Tirelessly, he sought to demonstrate through all he did that the truth about humans is based on the truth about God. ‘For the sake of tradition’ was the title of his inaugural lecture, a tradition immersed in the truth, goodness, and beauty of God. In 1995 he published a book, ‘The Virtues: An Inquiry Into Moral Values Of Our Times’ of which Prof. J.F. Ade. Ajayi would say, “The crisis of 1993 left the nation groping for answers … There was a general feeling that the crisis was….a reflection of the collapse of basic moral values at the level of both the individual and society, and that we would not really get out of the crisis until we had re-examined ourselves as individuals and as a people and re-established the basic moral values that should uphold our society.” Over a period of eight weeks, Prof. Louis superbly drove home to our minds the cardinal virtues: prudence, justice, fortitude and temperance; and the theological virtues: faith, hope, and charity.
Helen and I saw him last year in July in what we did not know would be for the last time.

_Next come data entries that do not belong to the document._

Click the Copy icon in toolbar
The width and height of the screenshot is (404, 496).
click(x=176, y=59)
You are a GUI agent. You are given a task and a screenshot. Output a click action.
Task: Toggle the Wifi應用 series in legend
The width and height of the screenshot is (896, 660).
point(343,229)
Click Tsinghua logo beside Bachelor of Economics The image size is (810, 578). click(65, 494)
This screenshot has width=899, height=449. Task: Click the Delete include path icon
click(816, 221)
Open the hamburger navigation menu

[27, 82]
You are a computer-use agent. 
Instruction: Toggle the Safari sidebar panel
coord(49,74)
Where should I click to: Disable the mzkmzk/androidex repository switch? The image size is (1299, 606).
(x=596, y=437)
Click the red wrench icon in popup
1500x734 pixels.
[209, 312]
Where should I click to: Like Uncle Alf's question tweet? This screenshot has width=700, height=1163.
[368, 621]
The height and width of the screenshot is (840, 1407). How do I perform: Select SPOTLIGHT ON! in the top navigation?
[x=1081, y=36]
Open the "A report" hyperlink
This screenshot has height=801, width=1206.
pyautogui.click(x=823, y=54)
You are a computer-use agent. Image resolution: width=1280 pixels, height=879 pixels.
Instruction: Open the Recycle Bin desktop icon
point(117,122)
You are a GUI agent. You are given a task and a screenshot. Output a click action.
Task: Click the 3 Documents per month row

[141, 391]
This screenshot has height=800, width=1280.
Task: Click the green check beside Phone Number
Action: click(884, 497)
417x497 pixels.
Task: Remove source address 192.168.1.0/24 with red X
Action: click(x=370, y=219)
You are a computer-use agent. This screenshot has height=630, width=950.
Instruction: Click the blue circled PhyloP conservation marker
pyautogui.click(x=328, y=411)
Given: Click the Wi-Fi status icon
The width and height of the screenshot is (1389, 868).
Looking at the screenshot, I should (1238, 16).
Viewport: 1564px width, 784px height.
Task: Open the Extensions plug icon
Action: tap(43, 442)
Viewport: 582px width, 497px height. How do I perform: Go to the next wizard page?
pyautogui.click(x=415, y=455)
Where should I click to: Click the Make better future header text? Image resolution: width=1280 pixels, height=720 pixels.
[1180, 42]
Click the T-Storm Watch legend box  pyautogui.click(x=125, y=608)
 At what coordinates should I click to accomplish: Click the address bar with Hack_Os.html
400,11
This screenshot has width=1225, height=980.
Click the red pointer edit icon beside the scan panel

I gave him a copy of my book, Cat Man Dew, a book of poems I had written in celebration of fifty years of my marriage with Helen. He was all smiles and we talked for quite a while.Last Christmas again we wanted to see him but he was at Iroto Conference Centre for his annual workshop. So we missed him.
I believe Fr. Louis said the Mass for Helen’s seventieth birthday on 22 March 2013 joined by St. Joseph before his internment. I also believe he participated in all the Solemn Masses in the world, from East to West, from Manila to San Francisco, said for St. Joseph, who bore him in his strong arms, before he finally took him up to heavenly paradise by 6.30 p.m. Nigerian time.One could say Fr. Louis’ parting words were the very words of Blessed John Paul II when he visited Nigeria in 1982 and said Mass at the University of Ibadan for all Nigerian intellectuals: ‘The future style of your society is in your hands’. Fr. Louis had these words emblazoned on the wall of the Church of Our Lady Seat of Wisdom. We all need to live a life of truth, goodness, nd beauty. That is the ‘style’ Fr. Louis wishes for us all. Farewell, my dear friend; remember us from where you are.